Exercise instructions: Reply only with how many lines in these entries hold the string "computer".

======== Excerpted records

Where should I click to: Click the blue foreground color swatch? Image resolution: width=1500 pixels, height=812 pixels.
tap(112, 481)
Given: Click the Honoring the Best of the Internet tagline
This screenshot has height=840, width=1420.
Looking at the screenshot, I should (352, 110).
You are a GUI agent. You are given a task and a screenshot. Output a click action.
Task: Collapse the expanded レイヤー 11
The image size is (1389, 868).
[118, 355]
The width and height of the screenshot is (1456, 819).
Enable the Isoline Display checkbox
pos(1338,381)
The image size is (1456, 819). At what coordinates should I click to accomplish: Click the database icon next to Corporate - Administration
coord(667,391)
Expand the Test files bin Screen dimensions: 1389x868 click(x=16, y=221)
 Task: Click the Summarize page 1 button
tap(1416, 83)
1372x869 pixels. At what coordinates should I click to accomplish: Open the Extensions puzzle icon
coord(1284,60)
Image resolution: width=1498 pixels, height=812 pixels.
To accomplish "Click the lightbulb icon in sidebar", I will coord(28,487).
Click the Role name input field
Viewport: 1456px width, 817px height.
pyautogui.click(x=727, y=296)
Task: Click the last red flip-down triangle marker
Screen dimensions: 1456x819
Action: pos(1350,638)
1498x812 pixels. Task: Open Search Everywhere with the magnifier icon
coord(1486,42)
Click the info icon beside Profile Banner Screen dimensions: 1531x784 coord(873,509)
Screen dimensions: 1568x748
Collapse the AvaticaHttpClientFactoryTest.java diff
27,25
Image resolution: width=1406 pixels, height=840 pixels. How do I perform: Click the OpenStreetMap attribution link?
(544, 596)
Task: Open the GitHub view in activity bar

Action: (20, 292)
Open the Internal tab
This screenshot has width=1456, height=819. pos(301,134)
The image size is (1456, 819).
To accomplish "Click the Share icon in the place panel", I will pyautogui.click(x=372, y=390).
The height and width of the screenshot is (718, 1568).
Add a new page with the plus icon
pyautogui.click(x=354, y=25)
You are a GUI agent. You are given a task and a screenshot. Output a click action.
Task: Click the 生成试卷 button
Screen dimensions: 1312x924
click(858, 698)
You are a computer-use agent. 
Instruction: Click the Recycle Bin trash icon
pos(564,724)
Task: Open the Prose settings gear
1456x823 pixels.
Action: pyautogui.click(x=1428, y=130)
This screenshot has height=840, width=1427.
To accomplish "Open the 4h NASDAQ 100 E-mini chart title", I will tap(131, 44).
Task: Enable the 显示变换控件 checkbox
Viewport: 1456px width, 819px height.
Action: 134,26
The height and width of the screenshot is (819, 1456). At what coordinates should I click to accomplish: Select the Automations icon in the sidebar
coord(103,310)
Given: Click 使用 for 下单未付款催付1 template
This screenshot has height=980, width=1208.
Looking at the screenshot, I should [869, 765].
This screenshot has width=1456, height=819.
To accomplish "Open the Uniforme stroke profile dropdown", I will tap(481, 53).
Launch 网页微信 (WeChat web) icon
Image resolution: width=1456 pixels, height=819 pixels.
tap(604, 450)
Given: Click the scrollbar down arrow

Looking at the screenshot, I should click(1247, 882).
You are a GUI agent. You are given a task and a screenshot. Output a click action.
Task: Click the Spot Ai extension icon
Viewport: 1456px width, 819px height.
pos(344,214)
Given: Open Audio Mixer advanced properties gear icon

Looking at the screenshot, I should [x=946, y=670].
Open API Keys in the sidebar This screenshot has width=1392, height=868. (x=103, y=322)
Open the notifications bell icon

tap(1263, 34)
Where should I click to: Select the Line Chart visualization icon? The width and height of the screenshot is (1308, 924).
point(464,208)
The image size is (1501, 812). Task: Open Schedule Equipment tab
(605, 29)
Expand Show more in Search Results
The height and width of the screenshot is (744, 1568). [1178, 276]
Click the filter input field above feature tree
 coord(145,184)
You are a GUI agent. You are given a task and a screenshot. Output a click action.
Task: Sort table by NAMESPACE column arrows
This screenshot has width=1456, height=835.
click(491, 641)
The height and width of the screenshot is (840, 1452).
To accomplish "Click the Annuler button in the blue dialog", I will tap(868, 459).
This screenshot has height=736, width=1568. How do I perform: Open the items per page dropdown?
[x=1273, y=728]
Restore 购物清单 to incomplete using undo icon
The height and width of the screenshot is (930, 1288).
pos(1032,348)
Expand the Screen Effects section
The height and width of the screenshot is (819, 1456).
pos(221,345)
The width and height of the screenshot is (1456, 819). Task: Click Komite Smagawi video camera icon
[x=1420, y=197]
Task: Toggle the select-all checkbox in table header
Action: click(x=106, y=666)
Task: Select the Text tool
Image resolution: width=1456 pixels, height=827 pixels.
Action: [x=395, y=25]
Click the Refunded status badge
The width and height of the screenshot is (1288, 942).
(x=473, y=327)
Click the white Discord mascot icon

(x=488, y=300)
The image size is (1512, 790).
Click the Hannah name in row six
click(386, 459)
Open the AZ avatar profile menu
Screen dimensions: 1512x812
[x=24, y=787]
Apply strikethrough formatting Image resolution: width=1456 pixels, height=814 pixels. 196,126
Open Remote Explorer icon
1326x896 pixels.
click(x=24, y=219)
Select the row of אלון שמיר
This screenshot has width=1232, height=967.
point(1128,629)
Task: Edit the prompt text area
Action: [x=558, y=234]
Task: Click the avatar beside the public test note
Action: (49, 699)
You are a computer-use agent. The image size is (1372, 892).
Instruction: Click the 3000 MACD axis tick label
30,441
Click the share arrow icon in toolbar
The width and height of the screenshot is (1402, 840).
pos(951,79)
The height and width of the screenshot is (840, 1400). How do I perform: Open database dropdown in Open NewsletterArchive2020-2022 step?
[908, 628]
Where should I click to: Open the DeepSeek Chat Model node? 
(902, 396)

================

Result below: 2